Variants
Variants are one of the core concepts in TailwindVariants.NET. They allow you to define reusable, strongly-typed variations for your components without relying on raw strings. Think of them as the “conditional classes” of your components — but safe, structured, and discoverable at compile time.
Why Variants?
When building UI components, you often want to apply different styles depending on a property, state, or type. Traditionally, this leads to string concatenation or multiple if statements:
var buttonClass = isPrimary ? "bg-blue-500 text-white" : "bg-gray-200 text-black";
With Variants, you can define these variations declaratively and safely:
- ✅ Strongly typed — the compiler ensures you only use valid variant values.

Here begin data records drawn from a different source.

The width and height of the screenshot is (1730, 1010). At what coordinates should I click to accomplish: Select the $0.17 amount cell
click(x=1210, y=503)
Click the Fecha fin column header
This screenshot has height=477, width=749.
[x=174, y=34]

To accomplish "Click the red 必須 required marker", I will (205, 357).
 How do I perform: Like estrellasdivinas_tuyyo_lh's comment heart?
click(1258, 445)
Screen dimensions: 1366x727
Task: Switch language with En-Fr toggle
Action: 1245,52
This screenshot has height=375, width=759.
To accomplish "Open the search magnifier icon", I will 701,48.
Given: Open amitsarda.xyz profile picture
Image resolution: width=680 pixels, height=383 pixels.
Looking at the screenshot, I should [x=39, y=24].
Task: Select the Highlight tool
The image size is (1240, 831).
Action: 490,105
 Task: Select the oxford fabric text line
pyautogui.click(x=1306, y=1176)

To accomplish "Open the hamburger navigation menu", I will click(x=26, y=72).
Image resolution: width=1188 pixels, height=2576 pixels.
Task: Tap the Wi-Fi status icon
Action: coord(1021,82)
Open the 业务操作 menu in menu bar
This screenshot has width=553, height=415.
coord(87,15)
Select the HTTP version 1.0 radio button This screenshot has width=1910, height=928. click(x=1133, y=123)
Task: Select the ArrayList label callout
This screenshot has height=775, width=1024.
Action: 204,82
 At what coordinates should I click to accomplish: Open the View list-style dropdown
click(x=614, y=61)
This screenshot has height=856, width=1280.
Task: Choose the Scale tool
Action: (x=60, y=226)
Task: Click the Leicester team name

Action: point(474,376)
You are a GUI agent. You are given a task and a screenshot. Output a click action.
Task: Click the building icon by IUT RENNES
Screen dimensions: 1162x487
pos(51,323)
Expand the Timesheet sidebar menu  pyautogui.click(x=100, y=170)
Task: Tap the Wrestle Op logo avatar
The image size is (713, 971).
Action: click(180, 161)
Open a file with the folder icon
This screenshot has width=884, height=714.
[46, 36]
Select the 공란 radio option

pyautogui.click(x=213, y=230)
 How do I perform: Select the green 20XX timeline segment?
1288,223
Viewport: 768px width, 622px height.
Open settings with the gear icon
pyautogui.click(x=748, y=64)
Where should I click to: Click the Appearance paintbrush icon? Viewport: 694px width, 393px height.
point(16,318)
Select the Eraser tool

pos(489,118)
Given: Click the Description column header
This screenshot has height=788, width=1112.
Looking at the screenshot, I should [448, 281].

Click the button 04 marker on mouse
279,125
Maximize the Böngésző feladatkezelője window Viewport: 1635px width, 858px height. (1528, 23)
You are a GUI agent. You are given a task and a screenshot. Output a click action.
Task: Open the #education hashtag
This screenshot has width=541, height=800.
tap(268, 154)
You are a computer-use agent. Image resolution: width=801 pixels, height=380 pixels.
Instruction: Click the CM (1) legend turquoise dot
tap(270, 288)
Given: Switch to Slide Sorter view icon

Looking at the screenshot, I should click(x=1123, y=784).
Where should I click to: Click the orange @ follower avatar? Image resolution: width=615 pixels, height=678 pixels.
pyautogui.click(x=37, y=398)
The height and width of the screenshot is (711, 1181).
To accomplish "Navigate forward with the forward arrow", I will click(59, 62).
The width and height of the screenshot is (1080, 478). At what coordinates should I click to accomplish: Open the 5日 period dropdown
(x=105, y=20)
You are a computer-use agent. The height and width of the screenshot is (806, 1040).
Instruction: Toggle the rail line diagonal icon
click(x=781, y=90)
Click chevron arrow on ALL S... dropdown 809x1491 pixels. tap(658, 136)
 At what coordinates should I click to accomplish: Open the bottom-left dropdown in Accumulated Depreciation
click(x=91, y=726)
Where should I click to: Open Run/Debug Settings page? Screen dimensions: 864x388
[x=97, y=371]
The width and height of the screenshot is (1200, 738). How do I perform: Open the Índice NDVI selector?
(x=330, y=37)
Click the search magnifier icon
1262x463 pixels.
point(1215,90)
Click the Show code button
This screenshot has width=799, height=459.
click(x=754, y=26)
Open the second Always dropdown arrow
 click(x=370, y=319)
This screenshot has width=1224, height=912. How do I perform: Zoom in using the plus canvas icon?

- ✅ Reusable — define once, apply everywhere.
- ✅ Easy to extend — new variants or values can be added without breaking existing code.
- ✅ Integrated with Source Generators — get compile-time helpers for your variants.
Defining a Variant
Suppose you have a Button component with different visual styles:
public enum Variants
{
Primary,
Secondary,
Danger
}
public partial class Button : ISlotted<Button.Slots>
{
public static readonly TvDescriptor<Button, Slots> _button = new(
@base: "px-4 py-2 rounded font-medium",
variants: new()
{
[b => b.Variant] = new Variant<Variants, Slots>()
{
[Variants.Primary] = "bg-blue-500 text-white",
[Variants.Secondary] = "bg-gray-200 text-black",
[Variants.Danger] = "bg-red-500 text-white"
}
}
);
private SlotsMap<Slots> _slots = new();
}
Here, the Variant<Variants, Slots> maps each Variants enum value to a CSS class string.
Using Variants
Once defined, applying variants is simple:
<Button Variant="Variants.Primary">Primary</Button>
<Button Variant="Variants.Danger">Danger</Button>
The source generator automatically generates helpers to make this type-safe:
_slots.GetBase()
You can also combine multiple variants (like size, color, or state) without manually concatenating strings.
Best Practices
- Use enums for variant values — it guarantees type safety.
- Keep variants focused — one enum per dimension (e.g.,
Size,Color,State). - Start with the most common variants first (
Primary,Secondary) and expand as needed. - Leverage the source-generated helpers — they reduce runtime errors and improve discoverability in IDEs.
Variants are the backbone of TailwindVariants.NET, enabling flexible, maintainable, and safe styling patterns for all your Blazor components.